Prompt 1:
Decide whether each statement below agrees with the passage on Arup's student programs. Answer yes or no for each, and quote the passage's deciding words.
(a) Arup New York hosted 40 high school students from the Academy of Urban Planning.
(b) The internship program runs across 13 offices in the Americas region, not counting Canada.
(c) The internship program lasts 10 weeks in both the U.S. and Canada.
Prompt 2: Extend the passage on Arup's student programs, picking up after its final sentence.

Passage shown:
Content starts

RR: Arup participates in mentorship programs that provide exposure to engineering such as the Architecture-Construction-Engineering mentorship program and Girl Scouts of New York.
Arup New York also recently hosted 40 high school students from the Academy of Urban Planning. For that we presented a series of talks such as a career readiness workshop, and gave experience and sounds lab demos.
We also have an internship program, which is run across 13 offices in the Americas region, including Canada. It represents more than 80 colleges and universities across the United States and Canada, and includes students from our Howard University Scholarship Program. Over the 10-week, in-person program in the U.S. and 17-week program in Canada, all interns get to engage with staff at all levels, work cross-functionally, and network across Arup’s multidisciplinary teams in various offices.

Content ends

Data provided:
Content starts

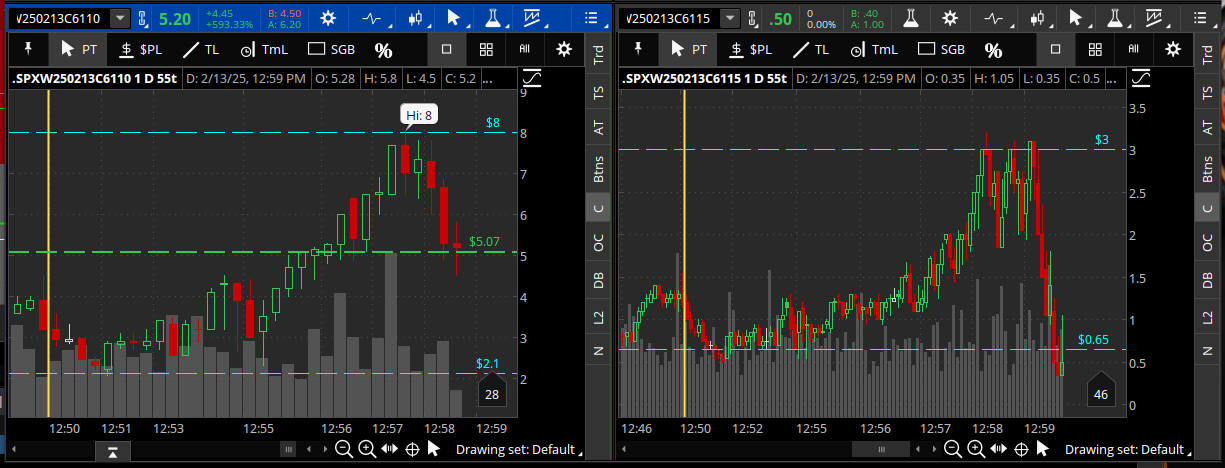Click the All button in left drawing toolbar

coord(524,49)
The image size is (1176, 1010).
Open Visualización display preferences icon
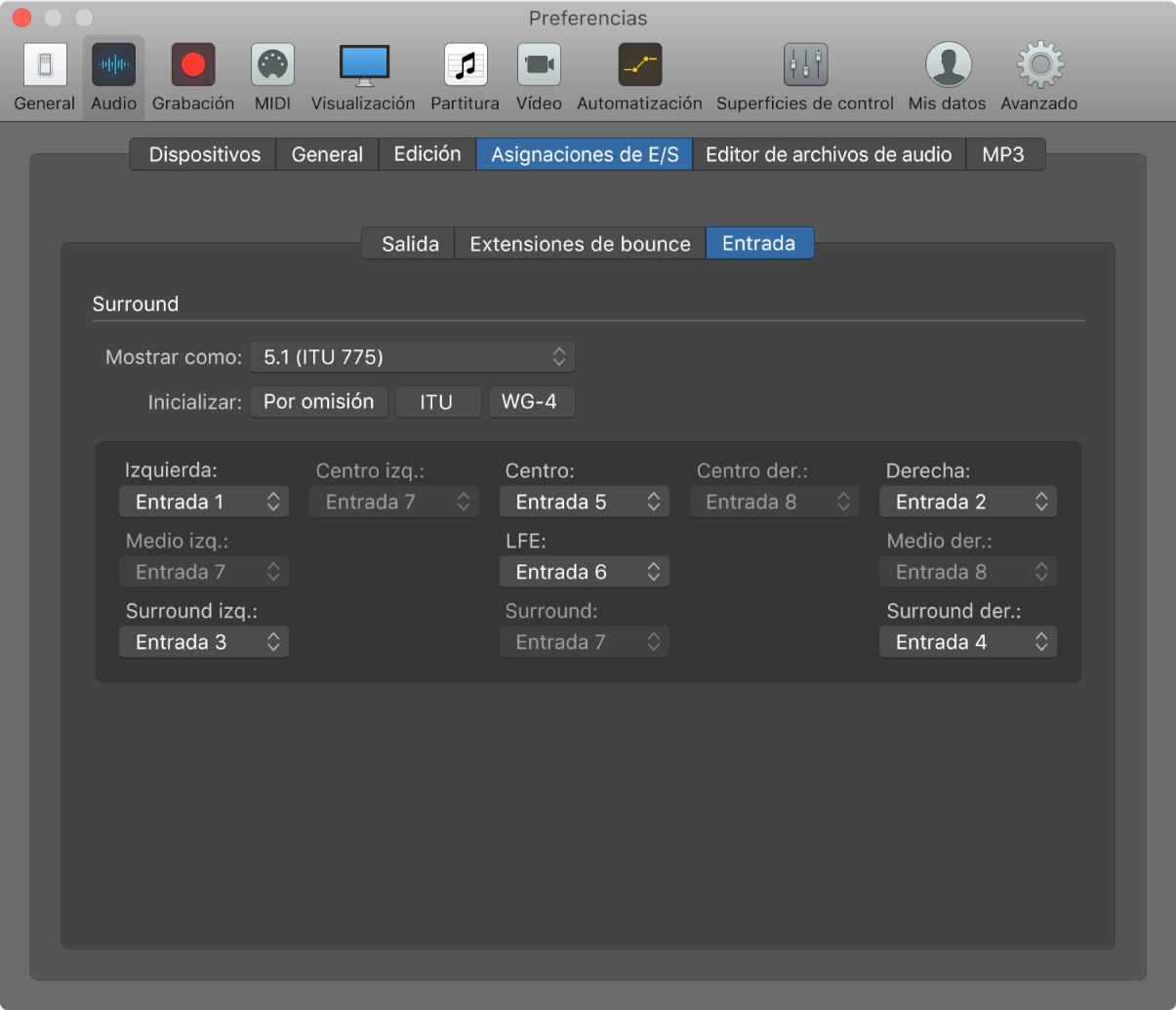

Content ends

Exercise response 1:
(a) Yes: "Arup New York also recently hosted 40 high school students from the Academy of Urban Planning."
(b) No: "run across 13 offices in the Americas region, including Canada"
(c) No: "10-week, in-person program in the U.S. and 17-week program in Canada"

Exercise response 2:
With ASPE NYC, we attended an engineering expo at White Plains High School to encourage involvement with high school and middle schoolers. So, we try to reach out before they’re in college and while they’re in college — through both the firm and through ASPE. With the new City College of New York scholarship, we are looking to encourage more involvement in the plumbing engineering discipline.
PE: What can the industry do to better recruit and retain young professionals?
RR: This first step is to better educate people as to what plumbing engineers do. It’s also important to highlight that there are a great deal of opportunities in the field. We also need to let people know how rewarding a career in plumbing engineering could be and how they can have the ability to show off their projects.
I love seeing the completed design and experiencing what I’ve spent all that time coordinating and designing become reality. There was a project on 6th Ave., right by Rockefeller Center, that I walked by with my daughter on our way to see the Rockettes. And I said, “You see this water feature in front of Radio City?” She looked at me said, “Yes, I know you did this.” We were both able to appreciate it together.
She comes to Bring Your Child to Work Day and loves running around the office, saying how proud she is of her dad — both here and at school. To hear her say, “My father is an engineer,” brings a sense of accomplishment and I enjoy knowing that my family is super-proud of the things I have a hand in.
PE: What is your life like outside of work?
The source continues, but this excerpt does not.